The queen pursed her lips. “There are many things you and I do not agree on, cousin. But let us agree that it is painful when parents, who are supposed to protect us, force us to do what we know is wrong.”

“Yes, Your Majesty.”

“Also, there are those who love you who are especially dear to me. For their sake if not your own, I am disposed to be merciful to you.”

I caught my breath. “Majesty—”

“You have been tried and condemned—by many of the same men who pressed you to take the crown, I am certain. No matter. To fulfill the sentence they laid down for you, I would have to sign the death warrant. That I will never do.”

I fell to my knees at the queen’s feet and kissed her ring of state, weeping. “Majesty, I beg you believe me, I never sought to displace you.”

She stroked my hair, a little awkwardly, but with real empathy. “There, now. When the time is right, I will set you free. You can live quietly in the country where your sisters can visit you when I can spare them.

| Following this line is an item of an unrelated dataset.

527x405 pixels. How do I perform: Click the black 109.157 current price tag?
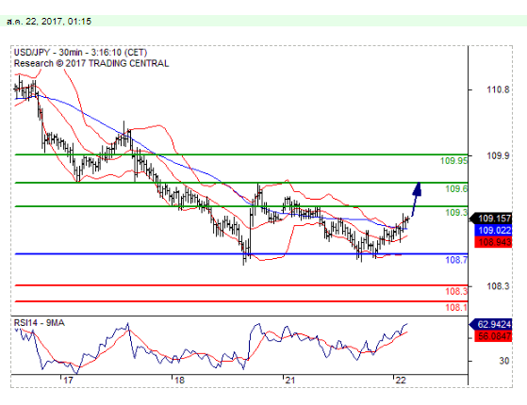[x=491, y=219]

They are ladies of the bedchamber now.”

I smiled at the queen through my tears. “Lady Katherine would love that above all.”

“She is quite the most elegant and gifted among my ladies. As for Mary—she is devoted both to you and to me, Cousin Jane. It is hard for her, I think.”

“I thank you, Your Majesty, for your many kindnesses to my sisters and to me. I swear you will never have a more loyal subject than I will be. I will give you no more cause to worry.”

“Not even should we debate religion? Ah, well. God will see those issues resolved in His own time.”

“Majesty, my sister Mary does not give her affections easily, but when she does, she is fiercely loyal. I am grateful she has found another person she can trust.”

“I will keep her close to me. Safe. As for your sister Katherine, she knows how to make herself agreeable—as do your parents.” Her eyes narrowed. “It is a trait you could benefit from learning, Lady Jane.”

“My parents—Your Majesty, forgive me for asking—but I have had no news of what has befallen them.”

She regarded me strangely. “They are family. They were kind to me when the rest of the world scorned me. I owe them a debt. Now it is paid. I intend to pardon Suffolk, return all his property, and reinstate his dukedom. So, cousin, it appears the Grey family has survived this tumult with little damage, well earned though harsh reprisals would be.”